Monday, October 20, 2014

On the death of René Burri – The man with the the-way view – Süddeutsche.de

Already his very first photo should go down in history later: When 13-year-old René Burri photographed Winston Churchill in 1946 in an open limousine. Later he portrayed Che Guevara and Pablo Picasso. Now the Swiss photographer died.

From Andrian Kreyenfeld

There are two historical pictures from the Argentine hero of the Cuban Revolution, Che Guevara. One is from 1963 and was made by the Swiss photographer René Burri, who died on Monday now. It shows Che already in the pose of the ruler. He was at that time Minister of Industry, sat in a bad mood in the rooms of his office, between his lips a Cohiba cigar.

The other picture was taken three years earlier, because the revolution was still young and the Cuban photographer Alberto Korda Che portrayed as heroes, directed the battle weary eyes under the beret in the distance. Burri and Korda met years later. Korda brought his Swiss colleagues with a deduction, under which he had written: “by your friend Korda, the creator of, as you have to admit, most famous photos of Che”. Kora’s image was indeed become a holy picture of the ’68, graced countless T-shirts and posters.

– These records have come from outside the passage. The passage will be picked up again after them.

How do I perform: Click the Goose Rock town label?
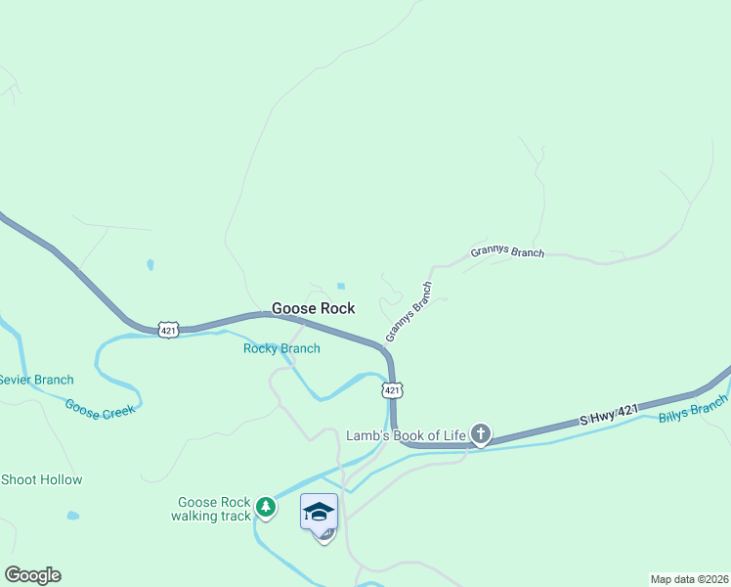coord(313,308)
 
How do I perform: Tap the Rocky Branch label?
coord(281,348)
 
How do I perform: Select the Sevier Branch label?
coord(35,380)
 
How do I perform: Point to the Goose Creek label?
coord(100,409)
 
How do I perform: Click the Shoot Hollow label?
coord(41,479)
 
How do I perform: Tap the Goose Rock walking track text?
coord(213,509)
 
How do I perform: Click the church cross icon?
coord(480,433)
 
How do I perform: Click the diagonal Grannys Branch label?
coord(408,311)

“by your friend Burri, the creator of how you got to admit, best photos of Che,” his first picture already would later go down in history

When René Burri Che-photo recorded, he himself was long famous. Even his very first photo should be received later as a masterpiece in the history of photography. He had taken as 13-year-old when his father he expressed his camera in his hand and he photographed in 1946 Winston Churchill, as he standing drove upright in an open limousine through Zurich. Had

His international breakthrough with the extensive photo-essay “The Germans”, which he began in 1957 to 1997 and added again and again and expanded. As a neutral Swiss, he was free to travel to both parts of Germany. It was an unsparing look he threw because the defeated, divided and torn in Nation. When the first edition of his book appeared in 1962, he was celebrated in New York, Paris and London. In Germany they hated him for it. Profound fatigue and leaden gloom weighed on Burris Germany, debris and those joyless architecture of the post-war years were not a touch of warmth to.

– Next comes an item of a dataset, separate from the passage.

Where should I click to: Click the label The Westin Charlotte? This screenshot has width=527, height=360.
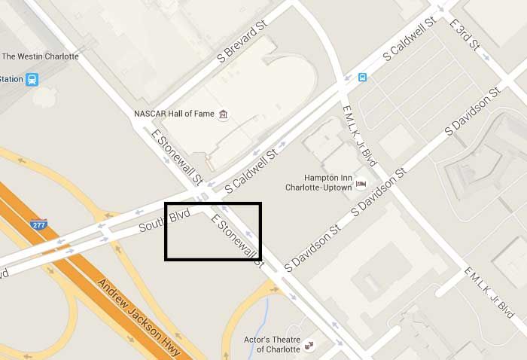click(x=40, y=56)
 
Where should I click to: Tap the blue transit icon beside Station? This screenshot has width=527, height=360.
click(x=32, y=79)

For Magnum René Burri traveled the world. He documented many of the major wars and historical events. But became famous mostly his pictures with the eyes the-way, the exemplary, not the historical moments. He portrayed the greats of his time, such as Pablo Picasso, Alberto Giacometti and Le Corbusier, directed documentaries about China, about the Six Day War and migrant workers in Switzerland. Well he died in Zurich from cancer. He was 81 years old.